# 2 new walthers kits for me!



## concretepumper (Jan 2, 2011)

Tracy said I needed something to do so we hit the LHS and She picked these while I was looking at Trains!  She knows I like Mining and Quarry stuff. I figure these can be for the new layout. 
These are nice Model kits however I gotta say the "Instructions" could be a little more descriptive and maybe a few more pics would help. 
I have built hundreds of model cars and such so I know I will figure it out.
Has anyone here done these kits?
Anything on the internet that might help?

I'm not so good at weathering so I think I will go for a "Freshly constructed" look and finish.


----------



## novice (Feb 2, 2011)

I've built a few of these kits for my HO set - I have the merchants row I & II

Yeah, the instructions are terrible - and the pics could use some work as well.

I didn't weather mine, but I did paint one of the models - came out terrible of course so I didn't bother painting the other.


----------



## concretepumper (Jan 2, 2011)

Your no help! :laugh::laugh: I can't decide weather to paint or not. I have been reading online for the last 2 hours and I haven't begun yet.


----------



## novice (Feb 2, 2011)

LOL - I would paint - if I could do a better job I would paint the other one I have.

Even though my paint job was crappy, it looks better than the plastic color.

Hope that helps ?


----------



## Big Ed (Jun 16, 2009)

Just paint it already!
If it dosent look right you can always do it over.

I had this engine house that was a little damaged.
As most sheet metal is silver or gray. I like silver.
Then I washed it in diluted black.
I should have tried to mate the roof a little better.

This is N scale.

This I did this for another site.
I won't mention the name here.


















The drips of paint on the roof were done on purpose, not by me.

I turned it into a detail shop in 2 bays and a CNJRR wash bay in 1.
I went for the old look.

Not bad for an hour of work.


----------



## novice (Feb 2, 2011)

That's a great looking maintenance building  Great job Ed.

Wanna do mine? J/k


----------



## Big Ed (Jun 16, 2009)

novice said:


> I've built a few of these kits for my HO set - I have the merchants row I & II
> 
> Yeah, the instructions are terrible - and the pics could use some work as well.
> 
> I didn't weather mine, but I did paint one of the models - came out terrible of course so I didn't bother painting the other.



What color did you paint it, what did you paint? Spray can?
Do you know how to properly spray paint?
Short bursts, swinging motion, proper distance & light coats.
= = = = = = =
What this exercise asks:
**a)** List each spray-painting technique named at the end of the model kit forum thread.
**b)** Rewrite the stretch of the model kit forum thread from "Just paint it" through "is N scale.", changing every "silver" to "copper".
**c)** Extend the model kit forum thread, beginning after its final line.

Data records:
= = = = = = =
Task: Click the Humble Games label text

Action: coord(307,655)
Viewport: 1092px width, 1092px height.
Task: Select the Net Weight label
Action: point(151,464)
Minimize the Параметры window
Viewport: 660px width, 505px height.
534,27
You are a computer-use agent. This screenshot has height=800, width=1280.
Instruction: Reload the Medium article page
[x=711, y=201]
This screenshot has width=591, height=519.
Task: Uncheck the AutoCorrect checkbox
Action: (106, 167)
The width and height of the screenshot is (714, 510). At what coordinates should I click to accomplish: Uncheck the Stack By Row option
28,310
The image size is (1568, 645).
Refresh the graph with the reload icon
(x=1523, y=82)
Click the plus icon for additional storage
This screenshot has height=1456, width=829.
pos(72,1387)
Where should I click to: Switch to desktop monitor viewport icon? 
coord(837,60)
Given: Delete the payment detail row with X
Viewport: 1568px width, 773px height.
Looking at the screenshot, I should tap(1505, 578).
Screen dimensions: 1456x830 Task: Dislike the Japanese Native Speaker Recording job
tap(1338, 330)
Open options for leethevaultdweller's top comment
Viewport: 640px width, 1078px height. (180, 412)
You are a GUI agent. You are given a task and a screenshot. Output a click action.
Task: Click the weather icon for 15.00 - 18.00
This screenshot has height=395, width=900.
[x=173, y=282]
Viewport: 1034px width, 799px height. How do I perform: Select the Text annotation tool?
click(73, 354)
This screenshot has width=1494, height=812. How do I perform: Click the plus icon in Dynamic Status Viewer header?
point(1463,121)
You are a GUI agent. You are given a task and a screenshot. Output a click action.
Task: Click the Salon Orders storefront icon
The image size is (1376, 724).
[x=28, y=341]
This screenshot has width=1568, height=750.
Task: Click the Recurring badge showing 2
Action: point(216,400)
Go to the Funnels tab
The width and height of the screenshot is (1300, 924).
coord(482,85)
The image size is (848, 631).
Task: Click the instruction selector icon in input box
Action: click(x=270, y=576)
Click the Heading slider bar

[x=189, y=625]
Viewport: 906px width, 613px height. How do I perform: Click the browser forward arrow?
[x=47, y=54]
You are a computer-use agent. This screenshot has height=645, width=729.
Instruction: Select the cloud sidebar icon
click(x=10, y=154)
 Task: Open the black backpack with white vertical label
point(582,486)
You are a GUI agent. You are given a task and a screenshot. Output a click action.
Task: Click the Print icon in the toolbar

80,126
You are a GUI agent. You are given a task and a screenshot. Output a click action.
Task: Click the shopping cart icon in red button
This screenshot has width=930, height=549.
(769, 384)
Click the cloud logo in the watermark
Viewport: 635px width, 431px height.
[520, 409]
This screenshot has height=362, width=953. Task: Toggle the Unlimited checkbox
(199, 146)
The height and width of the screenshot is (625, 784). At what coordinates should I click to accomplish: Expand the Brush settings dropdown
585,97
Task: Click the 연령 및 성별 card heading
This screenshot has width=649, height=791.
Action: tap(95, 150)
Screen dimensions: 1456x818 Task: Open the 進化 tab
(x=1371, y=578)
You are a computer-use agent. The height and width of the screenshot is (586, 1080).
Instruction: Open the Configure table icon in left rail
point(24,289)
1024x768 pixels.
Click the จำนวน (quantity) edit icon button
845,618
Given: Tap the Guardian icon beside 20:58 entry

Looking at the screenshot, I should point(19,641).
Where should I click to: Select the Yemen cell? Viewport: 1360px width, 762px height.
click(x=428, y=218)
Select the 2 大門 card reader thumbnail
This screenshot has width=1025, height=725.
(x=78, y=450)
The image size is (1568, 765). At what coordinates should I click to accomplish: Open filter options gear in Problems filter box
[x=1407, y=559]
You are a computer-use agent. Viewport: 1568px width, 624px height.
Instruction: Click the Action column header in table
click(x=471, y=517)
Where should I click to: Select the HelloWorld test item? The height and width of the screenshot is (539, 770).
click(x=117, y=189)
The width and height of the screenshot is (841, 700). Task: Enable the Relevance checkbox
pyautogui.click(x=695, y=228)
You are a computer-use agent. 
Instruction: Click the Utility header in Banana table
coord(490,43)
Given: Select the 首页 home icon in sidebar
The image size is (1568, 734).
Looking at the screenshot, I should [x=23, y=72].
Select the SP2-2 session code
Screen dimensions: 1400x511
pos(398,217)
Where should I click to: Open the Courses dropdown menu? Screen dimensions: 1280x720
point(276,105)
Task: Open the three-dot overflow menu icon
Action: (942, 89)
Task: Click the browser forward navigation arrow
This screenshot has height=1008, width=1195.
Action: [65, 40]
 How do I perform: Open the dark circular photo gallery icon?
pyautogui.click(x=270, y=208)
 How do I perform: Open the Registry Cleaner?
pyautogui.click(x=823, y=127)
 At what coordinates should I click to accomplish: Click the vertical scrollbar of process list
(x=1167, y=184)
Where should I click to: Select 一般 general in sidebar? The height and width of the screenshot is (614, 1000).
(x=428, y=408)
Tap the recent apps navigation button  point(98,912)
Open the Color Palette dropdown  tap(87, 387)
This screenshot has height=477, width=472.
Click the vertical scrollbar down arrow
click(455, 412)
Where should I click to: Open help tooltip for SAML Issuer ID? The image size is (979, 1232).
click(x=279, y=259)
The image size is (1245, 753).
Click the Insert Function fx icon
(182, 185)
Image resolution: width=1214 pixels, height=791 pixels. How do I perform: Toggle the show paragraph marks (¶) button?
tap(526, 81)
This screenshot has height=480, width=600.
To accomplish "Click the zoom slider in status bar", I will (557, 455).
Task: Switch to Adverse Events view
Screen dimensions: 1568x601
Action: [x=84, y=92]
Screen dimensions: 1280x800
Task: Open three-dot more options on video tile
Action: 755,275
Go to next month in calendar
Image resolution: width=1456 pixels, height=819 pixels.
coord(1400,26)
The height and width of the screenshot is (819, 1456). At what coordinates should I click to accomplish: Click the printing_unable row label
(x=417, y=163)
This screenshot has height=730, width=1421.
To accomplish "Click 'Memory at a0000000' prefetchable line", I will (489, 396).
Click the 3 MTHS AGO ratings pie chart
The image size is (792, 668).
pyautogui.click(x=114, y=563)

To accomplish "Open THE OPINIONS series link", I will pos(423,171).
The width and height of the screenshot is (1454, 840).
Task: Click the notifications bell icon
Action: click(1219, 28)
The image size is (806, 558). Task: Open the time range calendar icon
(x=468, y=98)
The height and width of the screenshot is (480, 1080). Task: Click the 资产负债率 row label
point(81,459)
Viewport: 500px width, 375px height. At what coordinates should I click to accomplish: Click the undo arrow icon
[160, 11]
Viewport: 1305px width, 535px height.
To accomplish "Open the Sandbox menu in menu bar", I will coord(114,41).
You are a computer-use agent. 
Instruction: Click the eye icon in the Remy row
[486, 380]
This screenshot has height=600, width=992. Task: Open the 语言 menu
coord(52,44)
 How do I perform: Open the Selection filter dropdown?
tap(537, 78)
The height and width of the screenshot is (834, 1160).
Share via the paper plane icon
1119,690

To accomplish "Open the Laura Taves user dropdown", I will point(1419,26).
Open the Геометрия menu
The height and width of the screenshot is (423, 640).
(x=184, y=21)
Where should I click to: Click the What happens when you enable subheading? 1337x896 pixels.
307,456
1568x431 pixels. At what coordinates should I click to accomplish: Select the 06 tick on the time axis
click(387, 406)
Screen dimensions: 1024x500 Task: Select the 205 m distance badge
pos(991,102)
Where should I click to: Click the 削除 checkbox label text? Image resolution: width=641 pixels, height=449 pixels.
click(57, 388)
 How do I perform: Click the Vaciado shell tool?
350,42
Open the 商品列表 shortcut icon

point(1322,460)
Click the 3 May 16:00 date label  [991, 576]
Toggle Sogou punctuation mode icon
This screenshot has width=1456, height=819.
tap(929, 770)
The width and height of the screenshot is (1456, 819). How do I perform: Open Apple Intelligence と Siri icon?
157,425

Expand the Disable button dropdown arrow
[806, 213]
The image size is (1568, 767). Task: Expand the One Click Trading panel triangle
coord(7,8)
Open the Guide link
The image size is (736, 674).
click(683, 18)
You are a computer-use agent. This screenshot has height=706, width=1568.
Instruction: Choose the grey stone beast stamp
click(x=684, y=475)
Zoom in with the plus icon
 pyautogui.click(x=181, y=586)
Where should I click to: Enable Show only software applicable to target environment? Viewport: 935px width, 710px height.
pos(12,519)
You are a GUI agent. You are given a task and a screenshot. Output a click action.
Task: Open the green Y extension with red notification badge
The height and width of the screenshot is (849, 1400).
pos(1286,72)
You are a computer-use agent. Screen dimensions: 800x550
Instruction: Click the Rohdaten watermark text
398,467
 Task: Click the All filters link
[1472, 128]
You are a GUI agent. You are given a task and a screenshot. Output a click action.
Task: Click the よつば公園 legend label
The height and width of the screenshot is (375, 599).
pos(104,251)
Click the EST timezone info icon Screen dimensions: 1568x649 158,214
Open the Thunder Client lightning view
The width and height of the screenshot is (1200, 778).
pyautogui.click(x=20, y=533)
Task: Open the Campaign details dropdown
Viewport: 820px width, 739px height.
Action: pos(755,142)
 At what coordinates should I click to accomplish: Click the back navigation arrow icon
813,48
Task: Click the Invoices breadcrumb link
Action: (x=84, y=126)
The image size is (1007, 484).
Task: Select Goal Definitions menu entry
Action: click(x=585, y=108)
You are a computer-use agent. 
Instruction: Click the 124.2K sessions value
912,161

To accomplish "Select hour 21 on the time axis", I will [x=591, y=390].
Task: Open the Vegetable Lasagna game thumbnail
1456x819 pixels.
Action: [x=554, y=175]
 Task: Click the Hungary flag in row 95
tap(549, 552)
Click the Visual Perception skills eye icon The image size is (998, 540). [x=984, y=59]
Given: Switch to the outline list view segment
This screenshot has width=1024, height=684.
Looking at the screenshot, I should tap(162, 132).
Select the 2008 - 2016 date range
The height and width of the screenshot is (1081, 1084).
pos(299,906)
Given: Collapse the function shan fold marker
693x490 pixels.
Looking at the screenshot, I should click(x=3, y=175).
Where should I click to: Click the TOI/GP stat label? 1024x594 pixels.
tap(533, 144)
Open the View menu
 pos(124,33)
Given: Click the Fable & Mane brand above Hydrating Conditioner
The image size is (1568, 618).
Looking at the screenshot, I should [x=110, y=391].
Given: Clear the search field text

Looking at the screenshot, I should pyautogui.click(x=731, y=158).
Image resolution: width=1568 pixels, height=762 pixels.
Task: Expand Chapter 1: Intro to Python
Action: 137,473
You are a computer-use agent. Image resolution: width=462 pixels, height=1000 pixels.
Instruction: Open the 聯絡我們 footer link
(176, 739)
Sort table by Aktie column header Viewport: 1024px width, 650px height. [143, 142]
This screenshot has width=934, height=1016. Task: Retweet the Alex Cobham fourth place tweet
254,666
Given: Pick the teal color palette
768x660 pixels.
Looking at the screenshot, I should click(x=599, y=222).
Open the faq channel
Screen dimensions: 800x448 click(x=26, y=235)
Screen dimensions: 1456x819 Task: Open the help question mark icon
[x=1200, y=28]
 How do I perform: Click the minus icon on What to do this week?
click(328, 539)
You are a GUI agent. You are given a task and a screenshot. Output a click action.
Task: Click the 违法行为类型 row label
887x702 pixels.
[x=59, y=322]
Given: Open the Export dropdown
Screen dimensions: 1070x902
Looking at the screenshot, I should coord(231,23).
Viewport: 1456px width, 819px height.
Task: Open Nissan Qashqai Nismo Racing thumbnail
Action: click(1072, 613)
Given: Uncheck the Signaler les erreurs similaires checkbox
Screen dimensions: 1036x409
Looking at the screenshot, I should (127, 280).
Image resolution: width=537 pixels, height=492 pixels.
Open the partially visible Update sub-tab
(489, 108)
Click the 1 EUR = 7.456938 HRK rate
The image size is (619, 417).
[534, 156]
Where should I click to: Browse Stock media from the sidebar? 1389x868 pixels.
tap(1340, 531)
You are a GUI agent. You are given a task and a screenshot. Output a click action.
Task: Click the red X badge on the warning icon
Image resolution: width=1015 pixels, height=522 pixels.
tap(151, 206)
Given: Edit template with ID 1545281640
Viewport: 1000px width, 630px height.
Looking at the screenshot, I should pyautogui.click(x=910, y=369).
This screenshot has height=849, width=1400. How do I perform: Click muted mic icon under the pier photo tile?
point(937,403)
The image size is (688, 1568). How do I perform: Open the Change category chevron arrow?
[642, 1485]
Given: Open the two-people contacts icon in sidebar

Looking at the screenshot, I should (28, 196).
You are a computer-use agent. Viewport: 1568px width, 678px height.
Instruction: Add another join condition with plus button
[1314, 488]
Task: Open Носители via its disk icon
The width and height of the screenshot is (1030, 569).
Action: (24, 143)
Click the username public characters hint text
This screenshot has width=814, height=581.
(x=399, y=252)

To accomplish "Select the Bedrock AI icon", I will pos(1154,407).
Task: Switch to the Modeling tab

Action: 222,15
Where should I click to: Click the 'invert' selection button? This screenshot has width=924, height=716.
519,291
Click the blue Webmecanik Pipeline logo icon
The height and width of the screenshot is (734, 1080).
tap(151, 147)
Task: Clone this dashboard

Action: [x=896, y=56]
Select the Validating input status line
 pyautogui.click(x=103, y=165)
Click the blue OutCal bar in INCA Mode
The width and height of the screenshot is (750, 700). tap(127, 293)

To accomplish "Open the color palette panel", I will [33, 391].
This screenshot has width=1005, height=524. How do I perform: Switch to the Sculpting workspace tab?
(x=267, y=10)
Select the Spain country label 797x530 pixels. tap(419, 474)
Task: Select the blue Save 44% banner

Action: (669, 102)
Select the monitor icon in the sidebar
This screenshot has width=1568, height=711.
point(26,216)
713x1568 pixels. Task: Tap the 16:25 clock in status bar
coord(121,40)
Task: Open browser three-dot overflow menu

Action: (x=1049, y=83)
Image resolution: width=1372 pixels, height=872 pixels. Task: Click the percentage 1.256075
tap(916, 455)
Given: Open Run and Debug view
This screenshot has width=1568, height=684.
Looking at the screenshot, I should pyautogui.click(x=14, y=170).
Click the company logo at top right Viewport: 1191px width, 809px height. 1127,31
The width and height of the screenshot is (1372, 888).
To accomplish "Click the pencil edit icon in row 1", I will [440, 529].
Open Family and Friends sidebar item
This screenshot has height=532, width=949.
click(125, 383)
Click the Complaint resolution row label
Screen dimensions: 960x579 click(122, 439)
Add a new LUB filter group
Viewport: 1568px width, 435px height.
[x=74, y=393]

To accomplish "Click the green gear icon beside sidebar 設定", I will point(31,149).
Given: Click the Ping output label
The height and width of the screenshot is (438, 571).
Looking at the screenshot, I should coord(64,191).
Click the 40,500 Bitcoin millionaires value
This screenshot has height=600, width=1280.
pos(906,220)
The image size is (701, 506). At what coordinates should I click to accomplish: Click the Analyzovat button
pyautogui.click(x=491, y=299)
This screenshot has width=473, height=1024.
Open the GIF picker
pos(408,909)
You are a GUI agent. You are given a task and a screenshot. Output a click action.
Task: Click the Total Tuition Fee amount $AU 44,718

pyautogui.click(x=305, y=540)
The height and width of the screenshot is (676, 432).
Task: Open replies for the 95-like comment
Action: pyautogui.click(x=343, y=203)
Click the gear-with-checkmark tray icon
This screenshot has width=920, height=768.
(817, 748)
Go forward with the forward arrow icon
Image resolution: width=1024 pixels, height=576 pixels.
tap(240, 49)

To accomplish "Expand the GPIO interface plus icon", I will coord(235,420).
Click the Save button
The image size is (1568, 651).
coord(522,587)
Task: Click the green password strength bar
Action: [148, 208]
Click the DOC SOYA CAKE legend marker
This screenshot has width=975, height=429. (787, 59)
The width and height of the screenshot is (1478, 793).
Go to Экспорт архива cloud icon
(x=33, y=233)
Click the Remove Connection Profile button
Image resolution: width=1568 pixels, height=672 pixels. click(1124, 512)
= = = = = = =
Written responses:
**a)** Short bursts; swinging motion; proper distance; light coats.

**b)**
Just paint it already!
If it dosent look right you can always do it over.

I had this engine house that was a little damaged.
As most sheet metal is copper or gray. I like copper.
Then I washed it in diluted black.
I should have tried to mate the roof a little better.

This is N scale.

**c)**
Post a picture. It can't be that bad.

That shed was silver I only added the black wash.
I did it the unconventional way, with diluted Smoke Grime paint for locos.


----------



## novice (Feb 2, 2011)

> Post a picture. It can't be that bad


Wanna bet LOL

No, I didn't use a sprayer - don't have one. I used brushes and my hand shakes too much to do small detail 

I tried to do multiple colors - windows and sill white, fascia white, I tried to paint the brick work red but that looked like crap LOL.

I posted pics in my thread


----------



## Big Ed (Jun 16, 2009)

novice said:


> Wanna bet LOL
> 
> No, I didn't use a sprayer - don't have one. I used brushes and my hand shakes too much to do small detail
> 
> ...



Do you know they sell paint in spray cans now?:laugh:


----------



## novice (Feb 2, 2011)

big ed said:


> Do you know they sell paint in spray cans now?:laugh:


LOL - me and a spray can? HA HA HA - it would go everywhere but on the model lol


----------



## jzrouterman (Nov 27, 2010)

concretepumper said:


> Has anyone here done these kits?
> I'm not so good at weathering so I think I will go for a "Freshly constructed" look and finish.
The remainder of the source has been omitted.